Sometimes it's unavoidable that one of the Beasts you Special Summoned with Obedience Schooled ends up being destroyed in the end phase, but even that can work in your favor. Beast monsters being destroyed outside of the damage step just happens to be Green Baboon, Defender of the Forest's favorite thing. Or least favorite, depending on perspective. Tribute or Xyz away two of your Beasts, let the third one go, and get a 2700 ATK beater for your trouble. Sounds awfully similar to a strategy with Ronin Raccoon that I was talking about in another article, but way more fast-paced and generally better. For your one Obedience Schooled, you come away with a free Xyz that can't be destroyed, a free Green Baboon and a token.

Playing the control game with Obedience Schooled already seems pretty plausible since you can use virtually no resources to bring out Naturia Beast, but you can go further with that idea. If you Normal Summon The Earth - Hex-Sealed Fusion, you can make that Naturia Beast into Naturia Exterio and shut down all of your opponent's spells and traps indefinitely.
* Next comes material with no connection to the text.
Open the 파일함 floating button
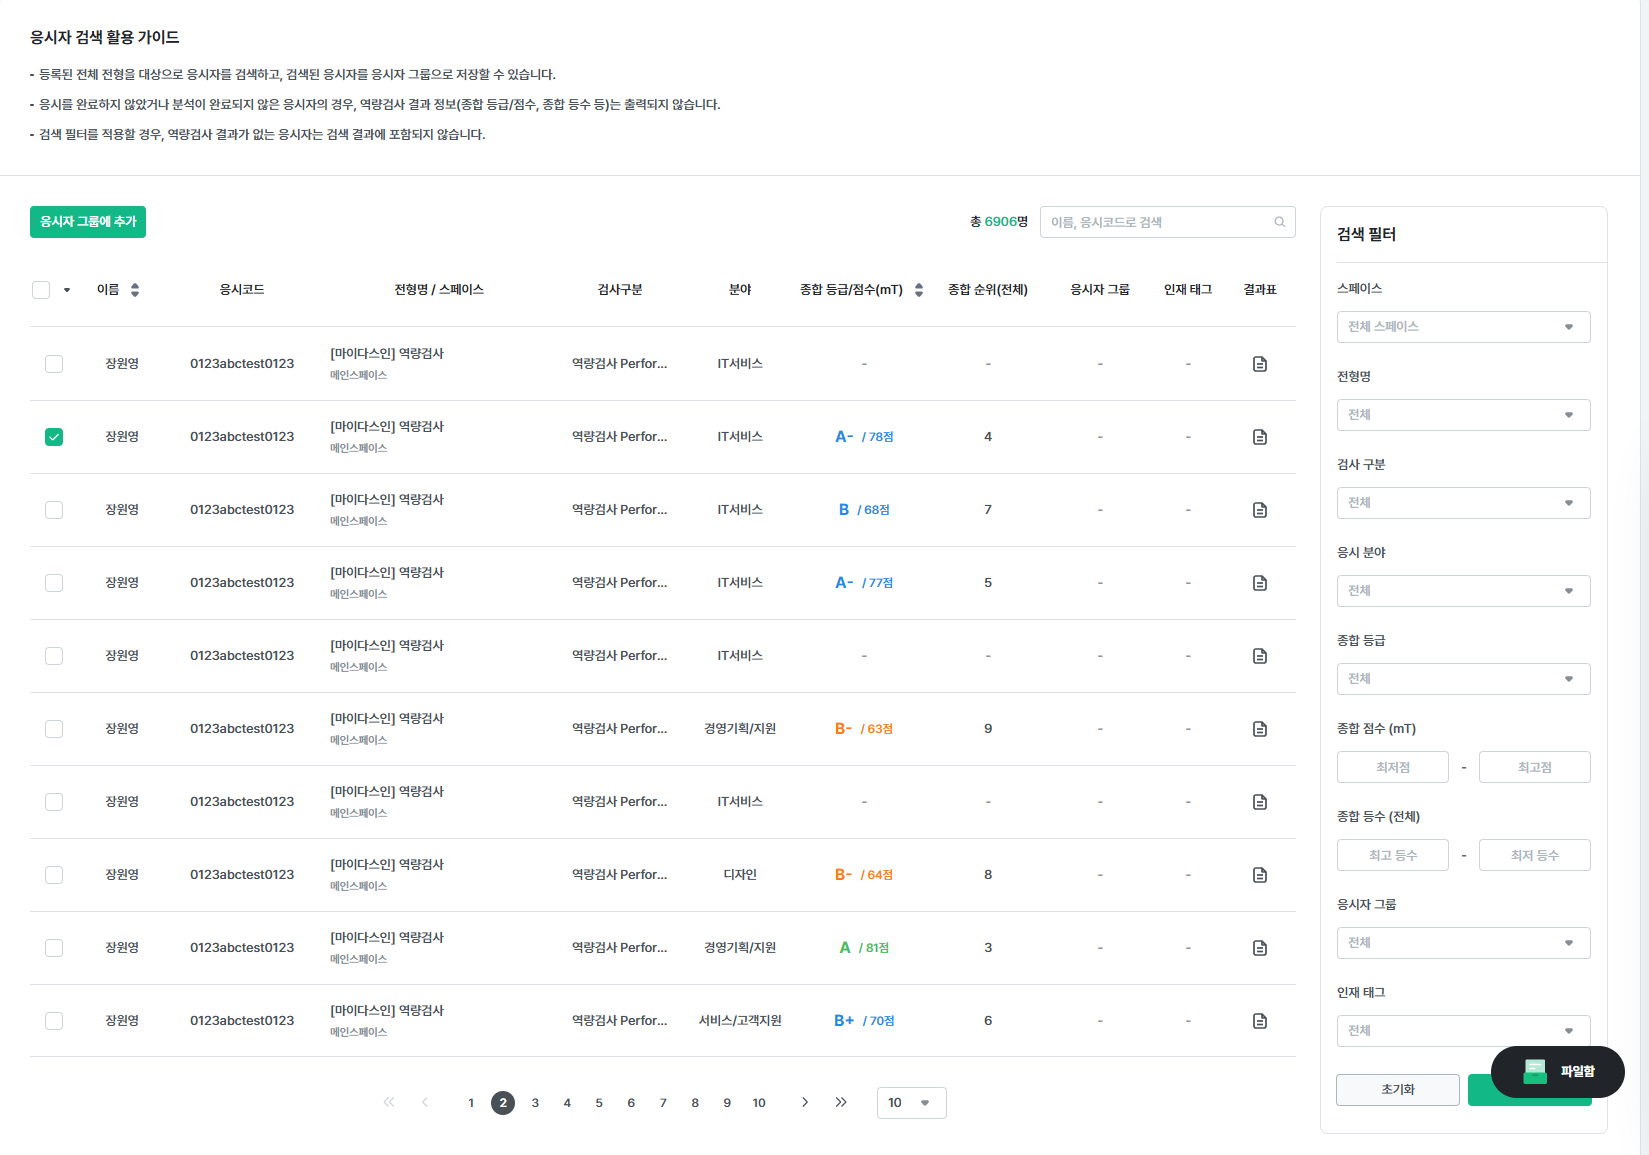Image resolution: width=1649 pixels, height=1155 pixels. [x=1557, y=1072]
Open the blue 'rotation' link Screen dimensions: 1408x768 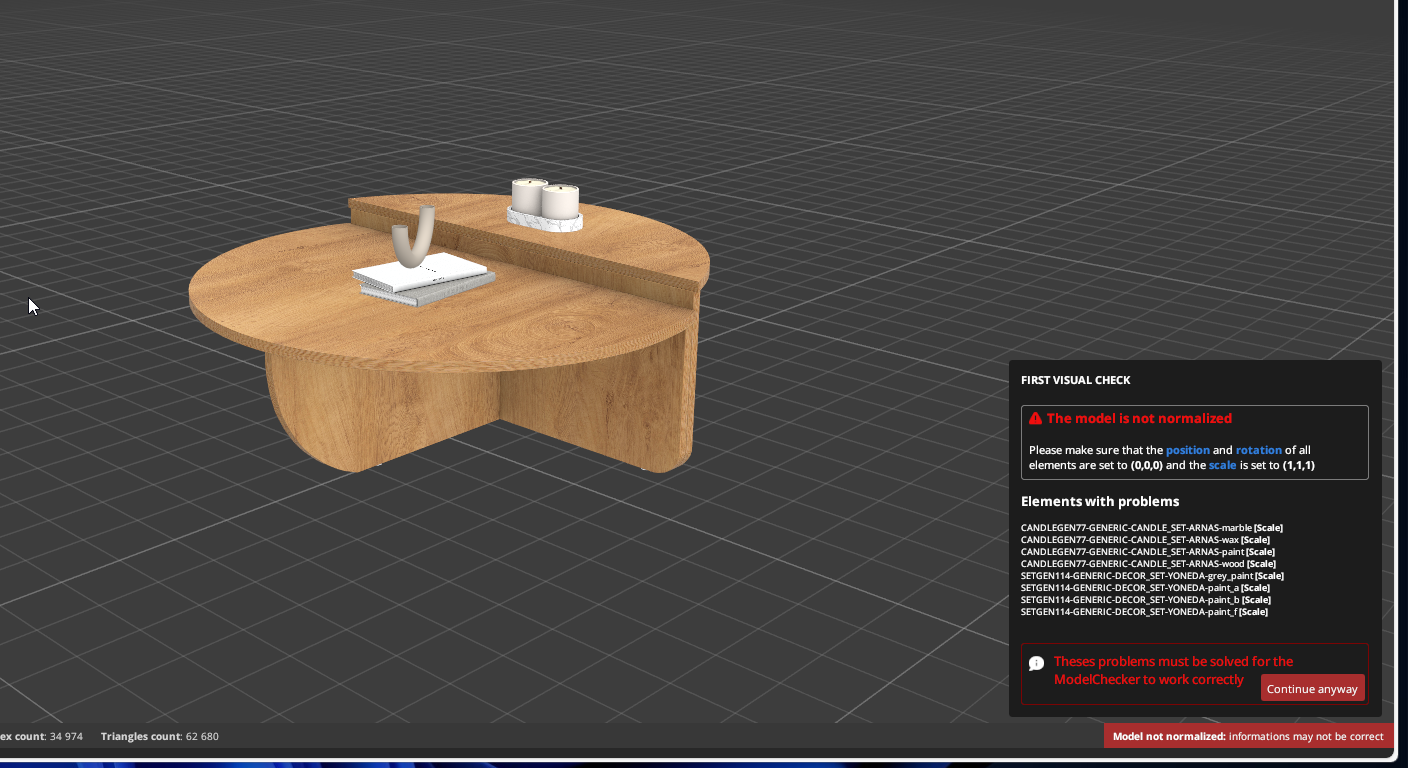click(1258, 450)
Short of Solemn Warning, there's nothing that can interrupt Exterio's Special Summon; nothing that can respond to its Summon being successful; and nothing that can stop it from pushing in some solid damage during the battle phase.

Like the Slifer play, using the other four cards in your hand to keep Exterio alive can be a quick way to shut out a game. As soon as it looks like Exterio's in trouble, flip Safe Zone and watch the tears start. Mystical Space Typhoon won't be a problem, and that's about the extent of your worries at that point.

Get Schooled
Despite the obvious flaws of having to run Level 2 or lower Beasts in your deck in the first place, and the fact that Obedience Schooled comes across as being a little too restricting at first glance, there's so much that you can do with it. It's an immediate +2, it thins your deck like crazy, it's a 1-card Naturia Beast, a 2-card Naturia Exterio, perfect fuel to springboard Slifer into the game, the new heart of every Ronin Raccoon Sandayu strategy and even more beyond that.

Everything about Obedience Schooled goes against my column's general theme of totally generic cards that everyone can use, but it's just so flexible and fun that there's no way to pass up this discussion. Shifting your thinking process to deck building and trying to think your way through a new hypothetical strategy is a great exercise that grows your skills as a duelist, and if you end up building, testing with and playing that strategy because you loved it, you're certainly no worse off. Expect to see Obedience Schooled around on some small scale, if it's not in your own hands.

Hopefully it's in your own hands, though.